Mr Bernardi said people had paid for their quotas, and he believes there is a strong case for fishers all around the country to own their own quotas again. 

"...I think there is a very strong case for fishers all around the country (that) commercial fishers should own quota, not just for southern bluefin but any quota, and to have it treated as a commonwealth property right so it can't just be taken away at the whim of the government," he said. 

"It's worth millions of dollars to Port Lincoln...it's put a limit on investment...it all goes into making it hard to make a buck in regional areas.

"I've met with some of the stakeholders in the industry today and it's one of those things where it has to be a national approach, where I work with my senate colleagues in the next parliament to make sure that we can deliver it."

Chief executive officer of the Australian Southern Bluefin Tuna Industry Association Brian Jeffriess said the government knew it was a direct transfer of hundreds of jobs from Port Lincoln to Portland, Victoria. 

"Canberra felt that starting 2017 they needed to take quota from Port Lincoln to cover the new recreational and charter catch of tuna in other states," he said. 

"It was also very clear that this was to protect the Government's marginal seats in Victoria.

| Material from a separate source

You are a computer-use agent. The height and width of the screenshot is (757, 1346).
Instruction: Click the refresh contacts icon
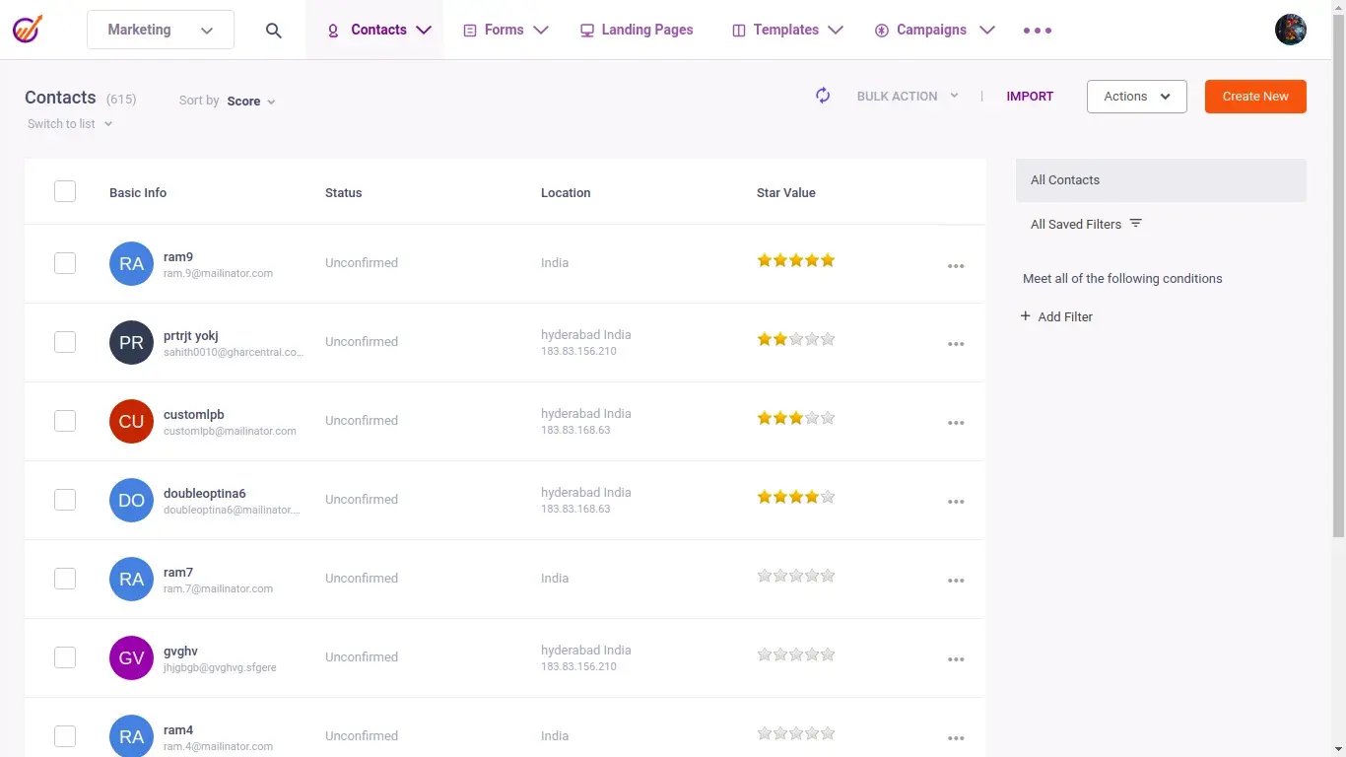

"Canberra's other main reason was that the Port Lincoln tuna industry and community had shown over decades that they could be hit by quota cuts, receiverships, natural disasters and long periods of low prices - but they always came back stronger than ever."

He said combining all factors, the government saw no reason to take the Port Lincoln community into account.

"The tuna industry noted many times that the Port Lincoln community had bought the quota from government, from other states, and from recreational fishers," he said.

"This had been government policy since tuna quotas were introduced in 1984, and the industry had strictly followed the policy and taken the risks.

"What is happening in these cases is that a major regional community in Australia is being taken for granted and penalised for being independent and self-sufficient...it sends exactly the wrong message.

Mr Jeffriess said all the tuna industry can do is continue to argue for fairness and stable policies.

"Whoever is the government and individual parliamentarians from mid-2019 will have a chance to re-set government policy, and bring some fairness to the situation," he said.